-- begin Source material --

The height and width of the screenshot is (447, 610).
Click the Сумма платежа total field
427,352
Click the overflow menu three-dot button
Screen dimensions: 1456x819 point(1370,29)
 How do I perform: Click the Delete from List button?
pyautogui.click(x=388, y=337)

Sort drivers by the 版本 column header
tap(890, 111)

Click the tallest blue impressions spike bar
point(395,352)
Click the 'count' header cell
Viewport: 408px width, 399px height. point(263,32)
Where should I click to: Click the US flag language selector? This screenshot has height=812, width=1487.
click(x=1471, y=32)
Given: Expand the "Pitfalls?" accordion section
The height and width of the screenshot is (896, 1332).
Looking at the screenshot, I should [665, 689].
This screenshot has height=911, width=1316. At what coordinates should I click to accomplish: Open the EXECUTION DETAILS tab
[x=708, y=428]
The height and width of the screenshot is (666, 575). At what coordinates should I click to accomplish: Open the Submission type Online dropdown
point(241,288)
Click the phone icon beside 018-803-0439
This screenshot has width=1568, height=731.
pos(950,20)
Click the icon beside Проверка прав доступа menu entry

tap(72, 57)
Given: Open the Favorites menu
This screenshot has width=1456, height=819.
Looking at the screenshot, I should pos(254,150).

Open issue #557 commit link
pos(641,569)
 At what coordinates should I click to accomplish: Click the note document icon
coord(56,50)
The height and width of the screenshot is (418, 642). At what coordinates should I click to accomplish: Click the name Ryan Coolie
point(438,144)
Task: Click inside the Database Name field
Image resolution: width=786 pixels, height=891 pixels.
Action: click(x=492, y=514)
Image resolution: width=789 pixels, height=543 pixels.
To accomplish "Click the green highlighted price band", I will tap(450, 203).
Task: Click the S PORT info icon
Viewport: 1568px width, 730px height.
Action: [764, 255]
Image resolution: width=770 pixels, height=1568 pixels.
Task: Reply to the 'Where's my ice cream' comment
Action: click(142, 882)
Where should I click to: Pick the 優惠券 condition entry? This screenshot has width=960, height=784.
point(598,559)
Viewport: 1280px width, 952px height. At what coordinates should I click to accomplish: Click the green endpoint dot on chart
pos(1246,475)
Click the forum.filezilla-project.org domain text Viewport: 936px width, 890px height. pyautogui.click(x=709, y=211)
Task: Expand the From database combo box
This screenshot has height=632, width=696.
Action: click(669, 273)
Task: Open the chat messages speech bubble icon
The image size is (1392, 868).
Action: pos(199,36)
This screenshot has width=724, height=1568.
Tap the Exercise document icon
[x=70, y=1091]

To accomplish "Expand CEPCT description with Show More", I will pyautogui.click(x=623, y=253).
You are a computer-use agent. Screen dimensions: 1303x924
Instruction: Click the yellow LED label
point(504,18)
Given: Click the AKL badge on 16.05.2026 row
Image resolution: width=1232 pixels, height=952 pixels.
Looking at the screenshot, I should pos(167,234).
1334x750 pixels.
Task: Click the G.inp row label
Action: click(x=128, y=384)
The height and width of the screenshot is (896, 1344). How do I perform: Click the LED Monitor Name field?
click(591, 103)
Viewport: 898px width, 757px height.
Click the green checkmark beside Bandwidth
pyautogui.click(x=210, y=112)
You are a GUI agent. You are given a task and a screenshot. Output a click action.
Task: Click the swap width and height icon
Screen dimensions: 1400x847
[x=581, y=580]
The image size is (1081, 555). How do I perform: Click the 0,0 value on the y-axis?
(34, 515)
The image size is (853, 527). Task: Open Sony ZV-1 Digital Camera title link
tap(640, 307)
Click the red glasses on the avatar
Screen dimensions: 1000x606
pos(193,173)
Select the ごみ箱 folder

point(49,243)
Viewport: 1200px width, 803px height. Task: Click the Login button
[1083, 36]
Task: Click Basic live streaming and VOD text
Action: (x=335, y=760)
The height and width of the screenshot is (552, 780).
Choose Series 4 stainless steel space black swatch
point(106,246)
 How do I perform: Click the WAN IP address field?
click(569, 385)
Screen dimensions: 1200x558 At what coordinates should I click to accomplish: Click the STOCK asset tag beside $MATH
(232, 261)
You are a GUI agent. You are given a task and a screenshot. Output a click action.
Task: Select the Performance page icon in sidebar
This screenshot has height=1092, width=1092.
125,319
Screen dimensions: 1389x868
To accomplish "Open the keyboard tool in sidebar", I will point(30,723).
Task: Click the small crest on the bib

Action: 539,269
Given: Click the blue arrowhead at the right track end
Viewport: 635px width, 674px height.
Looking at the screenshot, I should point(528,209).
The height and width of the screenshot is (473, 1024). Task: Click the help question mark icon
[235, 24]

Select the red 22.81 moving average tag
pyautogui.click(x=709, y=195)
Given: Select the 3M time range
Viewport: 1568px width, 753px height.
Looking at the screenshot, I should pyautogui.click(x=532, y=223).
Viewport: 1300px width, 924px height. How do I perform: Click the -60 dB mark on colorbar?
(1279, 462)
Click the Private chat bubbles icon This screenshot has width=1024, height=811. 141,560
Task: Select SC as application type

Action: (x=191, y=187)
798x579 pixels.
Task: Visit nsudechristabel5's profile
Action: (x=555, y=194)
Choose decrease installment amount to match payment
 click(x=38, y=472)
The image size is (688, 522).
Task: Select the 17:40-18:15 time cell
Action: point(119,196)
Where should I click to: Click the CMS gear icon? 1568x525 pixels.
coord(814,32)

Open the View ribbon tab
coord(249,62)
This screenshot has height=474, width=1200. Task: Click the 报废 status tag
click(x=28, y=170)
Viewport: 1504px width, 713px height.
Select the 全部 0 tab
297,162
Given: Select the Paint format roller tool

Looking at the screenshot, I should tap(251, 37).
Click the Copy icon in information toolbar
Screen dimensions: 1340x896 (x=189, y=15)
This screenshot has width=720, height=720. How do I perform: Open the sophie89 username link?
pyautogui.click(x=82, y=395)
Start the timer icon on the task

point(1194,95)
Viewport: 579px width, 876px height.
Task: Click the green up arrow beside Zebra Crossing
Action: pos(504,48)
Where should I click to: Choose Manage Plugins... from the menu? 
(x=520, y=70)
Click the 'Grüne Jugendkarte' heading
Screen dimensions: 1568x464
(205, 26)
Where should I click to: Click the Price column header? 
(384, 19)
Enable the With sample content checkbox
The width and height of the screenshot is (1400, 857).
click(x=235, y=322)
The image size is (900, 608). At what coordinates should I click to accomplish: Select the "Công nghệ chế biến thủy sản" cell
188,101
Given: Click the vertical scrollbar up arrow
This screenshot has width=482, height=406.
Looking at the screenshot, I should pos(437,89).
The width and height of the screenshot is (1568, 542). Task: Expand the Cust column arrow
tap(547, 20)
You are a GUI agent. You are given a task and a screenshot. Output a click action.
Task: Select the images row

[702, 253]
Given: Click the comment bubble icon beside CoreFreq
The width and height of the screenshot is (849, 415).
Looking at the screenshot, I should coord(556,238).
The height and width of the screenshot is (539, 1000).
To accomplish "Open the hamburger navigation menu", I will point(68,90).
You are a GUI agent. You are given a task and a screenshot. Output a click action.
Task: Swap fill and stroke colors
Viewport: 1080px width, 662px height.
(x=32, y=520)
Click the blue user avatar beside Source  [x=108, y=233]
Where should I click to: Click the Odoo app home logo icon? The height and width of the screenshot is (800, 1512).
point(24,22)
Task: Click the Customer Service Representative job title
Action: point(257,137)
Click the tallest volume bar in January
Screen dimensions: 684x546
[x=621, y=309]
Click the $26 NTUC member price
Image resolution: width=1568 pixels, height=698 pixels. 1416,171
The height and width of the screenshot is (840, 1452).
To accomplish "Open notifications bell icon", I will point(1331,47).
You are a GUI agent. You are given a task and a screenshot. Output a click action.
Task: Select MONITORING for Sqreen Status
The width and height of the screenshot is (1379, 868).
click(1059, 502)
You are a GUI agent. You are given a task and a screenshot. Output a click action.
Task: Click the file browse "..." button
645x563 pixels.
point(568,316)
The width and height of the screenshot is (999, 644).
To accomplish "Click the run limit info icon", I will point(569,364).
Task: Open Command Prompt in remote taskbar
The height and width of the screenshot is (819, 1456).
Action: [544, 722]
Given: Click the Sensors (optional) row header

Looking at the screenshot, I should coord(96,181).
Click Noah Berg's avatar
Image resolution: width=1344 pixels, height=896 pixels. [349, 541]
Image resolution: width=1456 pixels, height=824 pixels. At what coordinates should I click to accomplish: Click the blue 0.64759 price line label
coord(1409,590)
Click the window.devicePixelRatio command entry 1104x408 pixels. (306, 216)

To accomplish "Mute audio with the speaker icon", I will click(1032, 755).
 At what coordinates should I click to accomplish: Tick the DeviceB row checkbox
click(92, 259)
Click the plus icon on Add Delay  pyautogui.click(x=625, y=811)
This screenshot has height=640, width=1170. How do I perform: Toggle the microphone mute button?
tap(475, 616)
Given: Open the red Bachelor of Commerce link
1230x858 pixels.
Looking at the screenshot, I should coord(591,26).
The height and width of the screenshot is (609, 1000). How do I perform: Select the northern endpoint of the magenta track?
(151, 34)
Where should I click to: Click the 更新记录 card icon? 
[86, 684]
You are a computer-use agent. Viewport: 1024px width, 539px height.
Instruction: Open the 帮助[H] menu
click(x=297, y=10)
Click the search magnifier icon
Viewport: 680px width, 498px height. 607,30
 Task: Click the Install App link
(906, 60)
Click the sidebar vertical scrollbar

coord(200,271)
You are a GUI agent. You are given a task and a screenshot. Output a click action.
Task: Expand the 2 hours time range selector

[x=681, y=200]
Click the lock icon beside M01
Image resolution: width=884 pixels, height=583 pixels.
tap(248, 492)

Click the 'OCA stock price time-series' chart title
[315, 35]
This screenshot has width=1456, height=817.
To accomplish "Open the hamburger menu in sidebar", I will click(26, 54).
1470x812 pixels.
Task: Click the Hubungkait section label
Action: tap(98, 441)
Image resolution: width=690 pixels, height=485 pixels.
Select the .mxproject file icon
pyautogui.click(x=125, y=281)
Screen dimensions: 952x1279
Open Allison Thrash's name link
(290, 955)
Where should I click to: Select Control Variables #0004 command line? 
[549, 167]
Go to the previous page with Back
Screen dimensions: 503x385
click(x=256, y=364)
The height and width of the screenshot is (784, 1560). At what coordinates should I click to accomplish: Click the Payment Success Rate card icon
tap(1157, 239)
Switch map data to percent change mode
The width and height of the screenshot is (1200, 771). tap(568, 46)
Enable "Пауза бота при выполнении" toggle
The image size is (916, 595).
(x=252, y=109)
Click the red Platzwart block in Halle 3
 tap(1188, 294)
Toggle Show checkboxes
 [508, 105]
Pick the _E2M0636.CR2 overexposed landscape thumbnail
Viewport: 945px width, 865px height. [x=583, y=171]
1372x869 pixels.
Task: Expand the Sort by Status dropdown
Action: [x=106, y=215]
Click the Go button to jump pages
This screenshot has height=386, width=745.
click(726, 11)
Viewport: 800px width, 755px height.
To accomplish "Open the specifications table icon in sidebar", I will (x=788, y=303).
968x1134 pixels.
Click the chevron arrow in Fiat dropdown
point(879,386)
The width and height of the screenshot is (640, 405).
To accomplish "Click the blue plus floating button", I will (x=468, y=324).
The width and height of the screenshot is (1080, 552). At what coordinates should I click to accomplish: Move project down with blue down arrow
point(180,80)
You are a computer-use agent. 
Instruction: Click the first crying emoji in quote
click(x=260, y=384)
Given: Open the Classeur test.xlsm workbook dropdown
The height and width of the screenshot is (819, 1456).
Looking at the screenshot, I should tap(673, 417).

-- end Source material --

Your objective
Repeat the part of the listing that opens with the line containing "Given: Click the vertical scrollbar up arrow" and closes with the line containing "Looking at the screenshot, I should coord(556,238).", substituting "speech bubble" for "comment bubble" and leaving everything else unchanged.

Answer to this task
Given: Click the vertical scrollbar up arrow
This screenshot has width=482, height=406.
Looking at the screenshot, I should pos(437,89).
The width and height of the screenshot is (1568, 542). Task: Expand the Cust column arrow
tap(547, 20)
You are a GUI agent. You are given a task and a screenshot. Output a click action.
Task: Select the images row

[702, 253]
Given: Click the speech bubble icon beside CoreFreq
The width and height of the screenshot is (849, 415).
Looking at the screenshot, I should coord(556,238).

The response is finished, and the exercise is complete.